Il y aurait pourtant, pour qui voudrait s’y pencher, matière à informer les Français sur des enjeux qui détermineront leur vie dans les décennies à venir. Les discussions ont lieu, comme souvent, dans les couloirs de la Commission européenne à Bruxelles comme dans ceux du ministère des Finances, à Bercy, le plus loin possible des citoyens. Et la question, comme trop souvent, est de savoir si la France va renoncer à l’indépendance, à la protection de ses savoir-faire et au maintien d’un service public qui bénéficie aux usagers pour un prix acceptable. On parle investissements, écologie, production… bref, il faut clarifier, expliquer, informer, et ça, c’est beaucoup plus fatigant qu’un débat sur le rappeur qui chante la Marseillaise.
Vous avez dit taxonomie ?
Il y a d’abord le bras de fer auquel se livrent la France et l’Allemagne autour d’un mot barbare : la taxonomie. Pour faire simple, il s’agit de décider à l’échelon européen quelles seront les activités considérées comme « durables » et qui auront donc droit à des aides d’État et, par ricochet, à des emprunts à taux préférentiel. Bref, un label absolument indispensable pour espérer faire perdurer des filières nécessitant des investissements très lourds. Le premier rendu de copie de la Commission, le 21 avril, ne comportait pas le nucléaire, l’Allemagne, l’Autriche et le Luxembourg refusant de le voir inscrit dans la liste des énergies durables.
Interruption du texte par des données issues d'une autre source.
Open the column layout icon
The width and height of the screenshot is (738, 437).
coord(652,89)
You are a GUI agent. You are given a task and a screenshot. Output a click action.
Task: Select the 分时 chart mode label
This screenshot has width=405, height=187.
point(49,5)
Un comble quand on sait que l’Allemagne espère en revanche y voir figurer le gaz, c’est-à-dire un hydrocarbure. Les tractations se poursuivront tout l’été, mais c’est bien l’avenir de la filière nucléaire qui est en jeu. Et c’est d’autant plus paradoxal que l’Union européenne affiche des ambitions pharaoniques sur l’hydrogène. La production d‘hydrogène nécessite une grande quantité d’électricité, que l’Allemagne prétend importer, notamment depuis des parcs photovoltaïques dans le Sahara. Tout, plutôt que de s’appuyer sur le savoir-faire industriel français…
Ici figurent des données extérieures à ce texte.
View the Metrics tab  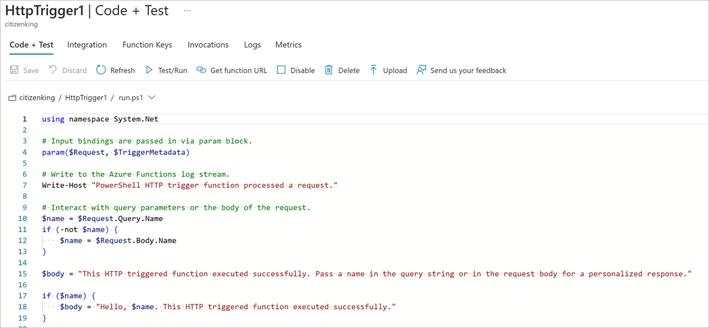288,45
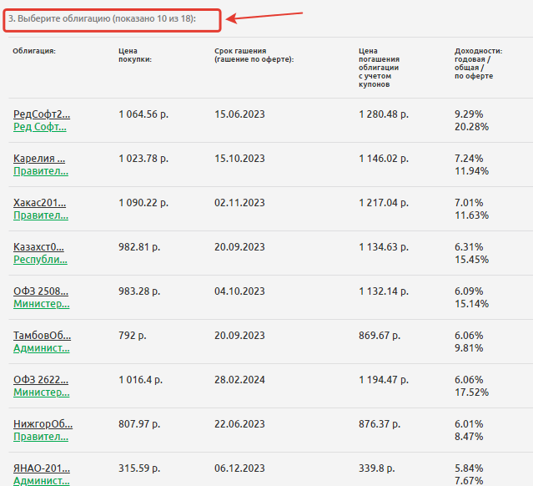Click the Правител... issuer link under Хакас201...
The image size is (533, 486).
point(41,215)
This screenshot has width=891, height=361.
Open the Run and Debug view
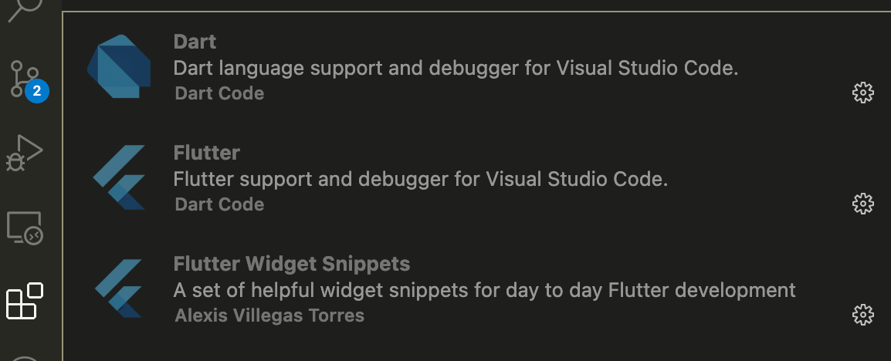click(x=25, y=153)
Menace sur l'indépendance énergétique
Entendons-nous bien : si la France devait perdre cette bataille, c’est bien sûr son indépendance énergétique qui serait menacée, mais aussi son influence internationale au moment où de très nombreux pays développent leur parc nucléaire. L’Ukraine (comme c’est étonnant !) vient de choisir une technologie américaine pour ses futurs petits réacteurs. Pendant ce temps, chaque jour apporte son lot d’annonces sur les retards et les surcoûts de l’énorme EPR de Flamanville, technologie qui sera déjà dépassée quand elle sera enfin en état de fonctionnement. Preuve que la France n’a pas besoin de l’Allemagne pour se tirer une balle dans le pied. Avec, à la manœuvre, des patrons – Anne Lauvergeon, Henri Proglio… – et des présidents.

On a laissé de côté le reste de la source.